§ TEXT SEGMENT
..............................
Hybrid funds: Herd mentality of fund houses continue

Moneylife Digital Team | 26/07/2012 02:16 PM | 

Despite the poor response to other similar schemes which have been launched in the past, Franklin Templeton MF and Union KBC MF plan to launch their own hybrid schemes

Franklin Templeton India Allocation Fund and Union KBC Asset Allocation Fund, will offer a mix of equity, debt and gold in their portfolio, according to their offer documents filed with the Securities and Exchange Board of India (SEBI). These schemes offer nothing different from the 19-odd schemes that are already available in the market. The total corpus of these 19 schemes amount to just Rs2,624 crore which is less than the corpus of any one of the top 15 equity diversified schemes. More than half the schemes have a corpus less than Rs100 crore and six of these schemes have failed to accumulate even Rs10 crore. Why has the response been so poor? Underperformance could be one of the reasons.
..............................
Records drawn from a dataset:
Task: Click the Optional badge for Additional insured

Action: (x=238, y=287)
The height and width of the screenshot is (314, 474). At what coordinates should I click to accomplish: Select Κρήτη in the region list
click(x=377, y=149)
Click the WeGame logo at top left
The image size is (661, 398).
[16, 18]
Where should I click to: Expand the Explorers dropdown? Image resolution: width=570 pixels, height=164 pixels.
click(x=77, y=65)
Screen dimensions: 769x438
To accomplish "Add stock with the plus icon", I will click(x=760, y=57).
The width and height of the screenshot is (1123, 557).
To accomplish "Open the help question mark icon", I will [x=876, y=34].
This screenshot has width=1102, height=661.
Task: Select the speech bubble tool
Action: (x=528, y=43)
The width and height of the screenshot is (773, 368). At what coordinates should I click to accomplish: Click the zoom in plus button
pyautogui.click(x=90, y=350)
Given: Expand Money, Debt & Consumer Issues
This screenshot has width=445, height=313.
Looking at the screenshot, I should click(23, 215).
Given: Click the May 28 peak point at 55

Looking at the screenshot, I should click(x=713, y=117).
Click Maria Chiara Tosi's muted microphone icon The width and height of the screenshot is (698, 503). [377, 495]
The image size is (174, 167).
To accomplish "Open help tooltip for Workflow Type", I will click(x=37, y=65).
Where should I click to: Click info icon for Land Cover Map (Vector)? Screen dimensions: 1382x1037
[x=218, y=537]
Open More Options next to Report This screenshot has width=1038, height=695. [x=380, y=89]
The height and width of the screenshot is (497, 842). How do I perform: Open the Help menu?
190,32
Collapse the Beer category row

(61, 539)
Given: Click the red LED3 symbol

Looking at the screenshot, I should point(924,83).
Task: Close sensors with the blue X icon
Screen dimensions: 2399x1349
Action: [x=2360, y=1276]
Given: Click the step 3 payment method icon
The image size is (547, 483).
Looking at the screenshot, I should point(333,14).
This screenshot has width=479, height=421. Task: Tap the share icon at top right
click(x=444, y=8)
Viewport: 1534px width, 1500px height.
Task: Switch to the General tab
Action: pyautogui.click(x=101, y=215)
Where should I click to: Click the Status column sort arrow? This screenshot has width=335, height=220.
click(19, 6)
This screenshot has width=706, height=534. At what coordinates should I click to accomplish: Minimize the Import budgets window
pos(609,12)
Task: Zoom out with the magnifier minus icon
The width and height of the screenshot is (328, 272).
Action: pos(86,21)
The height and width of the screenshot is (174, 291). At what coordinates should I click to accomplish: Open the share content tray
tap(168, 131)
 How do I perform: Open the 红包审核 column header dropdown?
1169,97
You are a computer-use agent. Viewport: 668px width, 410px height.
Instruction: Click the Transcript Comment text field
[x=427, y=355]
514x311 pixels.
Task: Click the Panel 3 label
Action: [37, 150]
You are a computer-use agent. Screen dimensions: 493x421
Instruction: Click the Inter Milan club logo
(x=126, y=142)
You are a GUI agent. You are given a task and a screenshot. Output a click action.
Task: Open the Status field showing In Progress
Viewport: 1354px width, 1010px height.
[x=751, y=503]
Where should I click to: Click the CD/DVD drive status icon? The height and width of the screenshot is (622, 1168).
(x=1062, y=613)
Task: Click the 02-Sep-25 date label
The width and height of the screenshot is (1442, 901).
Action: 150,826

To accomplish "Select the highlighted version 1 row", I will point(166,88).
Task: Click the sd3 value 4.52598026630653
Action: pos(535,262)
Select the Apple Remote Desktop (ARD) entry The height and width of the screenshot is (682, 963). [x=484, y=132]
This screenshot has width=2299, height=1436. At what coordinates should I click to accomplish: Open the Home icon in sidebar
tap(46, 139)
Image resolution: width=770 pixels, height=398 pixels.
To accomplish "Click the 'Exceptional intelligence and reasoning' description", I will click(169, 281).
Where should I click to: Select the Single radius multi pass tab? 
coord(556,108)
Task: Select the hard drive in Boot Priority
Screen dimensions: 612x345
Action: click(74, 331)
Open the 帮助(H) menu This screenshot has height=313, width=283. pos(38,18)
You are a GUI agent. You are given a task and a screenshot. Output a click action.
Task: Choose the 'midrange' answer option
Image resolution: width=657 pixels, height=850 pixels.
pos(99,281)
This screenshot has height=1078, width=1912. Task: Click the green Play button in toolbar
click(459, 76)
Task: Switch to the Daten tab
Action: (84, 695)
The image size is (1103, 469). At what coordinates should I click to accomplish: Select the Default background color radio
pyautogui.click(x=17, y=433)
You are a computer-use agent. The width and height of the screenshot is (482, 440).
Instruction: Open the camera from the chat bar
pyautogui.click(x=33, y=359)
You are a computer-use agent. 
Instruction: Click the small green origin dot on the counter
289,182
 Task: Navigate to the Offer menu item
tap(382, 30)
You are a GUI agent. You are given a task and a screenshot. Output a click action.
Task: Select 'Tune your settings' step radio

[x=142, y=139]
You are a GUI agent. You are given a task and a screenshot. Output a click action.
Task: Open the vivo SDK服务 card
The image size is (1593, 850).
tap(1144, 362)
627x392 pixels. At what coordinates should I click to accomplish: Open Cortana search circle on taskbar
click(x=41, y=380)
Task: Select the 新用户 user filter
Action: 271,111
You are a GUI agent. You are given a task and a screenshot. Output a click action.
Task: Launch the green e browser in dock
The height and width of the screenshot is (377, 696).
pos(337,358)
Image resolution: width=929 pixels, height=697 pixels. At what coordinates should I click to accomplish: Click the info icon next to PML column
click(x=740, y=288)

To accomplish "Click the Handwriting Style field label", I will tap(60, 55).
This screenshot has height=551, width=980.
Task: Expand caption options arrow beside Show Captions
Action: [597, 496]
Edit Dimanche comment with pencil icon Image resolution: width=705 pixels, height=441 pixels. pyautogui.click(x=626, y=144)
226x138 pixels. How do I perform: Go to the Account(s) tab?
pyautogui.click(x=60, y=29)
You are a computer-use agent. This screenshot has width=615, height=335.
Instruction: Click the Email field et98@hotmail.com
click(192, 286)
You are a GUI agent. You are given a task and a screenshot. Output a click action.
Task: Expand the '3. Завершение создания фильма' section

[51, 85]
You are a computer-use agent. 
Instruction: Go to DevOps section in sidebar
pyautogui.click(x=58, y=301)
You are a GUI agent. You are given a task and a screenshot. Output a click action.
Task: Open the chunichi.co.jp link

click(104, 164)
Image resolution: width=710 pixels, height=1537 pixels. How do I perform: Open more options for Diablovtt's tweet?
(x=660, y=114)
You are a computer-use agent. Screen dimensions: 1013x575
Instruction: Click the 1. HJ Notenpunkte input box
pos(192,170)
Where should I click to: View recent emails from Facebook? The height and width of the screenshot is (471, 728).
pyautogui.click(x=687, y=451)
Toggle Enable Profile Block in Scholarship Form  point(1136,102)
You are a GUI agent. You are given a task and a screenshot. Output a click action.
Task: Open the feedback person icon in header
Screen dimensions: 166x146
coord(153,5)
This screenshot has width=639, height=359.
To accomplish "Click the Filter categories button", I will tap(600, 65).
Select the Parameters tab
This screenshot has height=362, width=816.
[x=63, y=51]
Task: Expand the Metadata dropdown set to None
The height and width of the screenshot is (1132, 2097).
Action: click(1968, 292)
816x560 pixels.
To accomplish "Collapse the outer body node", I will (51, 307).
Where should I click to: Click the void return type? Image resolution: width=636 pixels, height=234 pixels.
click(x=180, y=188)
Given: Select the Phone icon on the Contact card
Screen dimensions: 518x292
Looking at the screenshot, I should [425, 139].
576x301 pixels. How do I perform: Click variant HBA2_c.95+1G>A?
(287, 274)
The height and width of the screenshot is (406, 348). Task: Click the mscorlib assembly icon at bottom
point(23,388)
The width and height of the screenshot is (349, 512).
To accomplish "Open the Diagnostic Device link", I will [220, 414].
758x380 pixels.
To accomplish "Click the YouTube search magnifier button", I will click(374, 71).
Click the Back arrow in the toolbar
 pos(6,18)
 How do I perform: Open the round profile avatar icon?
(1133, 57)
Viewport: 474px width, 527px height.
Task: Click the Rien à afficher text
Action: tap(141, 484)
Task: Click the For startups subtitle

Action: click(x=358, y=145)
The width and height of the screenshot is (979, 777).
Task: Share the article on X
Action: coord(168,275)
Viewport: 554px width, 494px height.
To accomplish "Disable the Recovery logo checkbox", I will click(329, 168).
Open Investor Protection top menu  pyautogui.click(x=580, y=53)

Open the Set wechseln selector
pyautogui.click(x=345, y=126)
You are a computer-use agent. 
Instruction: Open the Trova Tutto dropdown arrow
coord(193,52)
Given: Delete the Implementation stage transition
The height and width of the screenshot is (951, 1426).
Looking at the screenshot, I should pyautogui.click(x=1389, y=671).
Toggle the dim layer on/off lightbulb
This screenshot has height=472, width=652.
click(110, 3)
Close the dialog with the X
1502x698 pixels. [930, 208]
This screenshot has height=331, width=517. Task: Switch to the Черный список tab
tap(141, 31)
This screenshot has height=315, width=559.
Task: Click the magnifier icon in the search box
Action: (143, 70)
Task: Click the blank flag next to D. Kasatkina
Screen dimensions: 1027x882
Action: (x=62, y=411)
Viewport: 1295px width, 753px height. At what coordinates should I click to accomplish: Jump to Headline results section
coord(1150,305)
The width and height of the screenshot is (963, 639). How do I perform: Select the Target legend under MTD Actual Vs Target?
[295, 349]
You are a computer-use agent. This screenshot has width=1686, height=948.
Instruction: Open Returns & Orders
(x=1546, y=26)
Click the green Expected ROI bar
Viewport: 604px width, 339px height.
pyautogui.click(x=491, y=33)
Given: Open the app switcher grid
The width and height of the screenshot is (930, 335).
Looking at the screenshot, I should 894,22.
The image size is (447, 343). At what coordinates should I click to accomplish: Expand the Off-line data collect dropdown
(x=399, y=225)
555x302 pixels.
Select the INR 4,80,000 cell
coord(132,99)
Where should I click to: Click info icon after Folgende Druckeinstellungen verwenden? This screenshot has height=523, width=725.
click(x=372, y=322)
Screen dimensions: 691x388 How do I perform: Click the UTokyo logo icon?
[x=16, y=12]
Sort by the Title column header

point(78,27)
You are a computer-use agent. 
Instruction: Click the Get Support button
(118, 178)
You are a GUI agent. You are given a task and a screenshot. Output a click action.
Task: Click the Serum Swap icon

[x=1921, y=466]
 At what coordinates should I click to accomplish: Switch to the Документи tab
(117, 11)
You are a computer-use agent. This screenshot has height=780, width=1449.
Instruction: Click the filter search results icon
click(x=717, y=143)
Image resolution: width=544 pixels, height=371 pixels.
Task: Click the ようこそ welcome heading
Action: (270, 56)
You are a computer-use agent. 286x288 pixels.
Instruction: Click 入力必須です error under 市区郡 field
..............................
Reproduce the article on hybrid mutual fund launches in full, word for word. The records are not required for any of this work.

§ TASK OUTPUT
Hybrid funds: Herd mentality of fund houses continue

Moneylife Digital Team | 26/07/2012 02:16 PM | 

Despite the poor response to other similar schemes which have been launched in the past, Franklin Templeton MF and Union KBC MF plan to launch their own hybrid schemes

Franklin Templeton India Allocation Fund and Union KBC Asset Allocation Fund, will offer a mix of equity, debt and gold in their portfolio, according to their offer documents filed with the Securities and Exchange Board of India (SEBI). These schemes offer nothing different from the 19-odd schemes that are already available in the market. The total corpus of these 19 schemes amount to just Rs2,624 crore which is less than the corpus of any one of the top 15 equity diversified schemes. More than half the schemes have a corpus less than Rs100 crore and six of these schemes have failed to accumulate even Rs10 crore. Why has the response been so poor? Underperformance could be one of the reasons.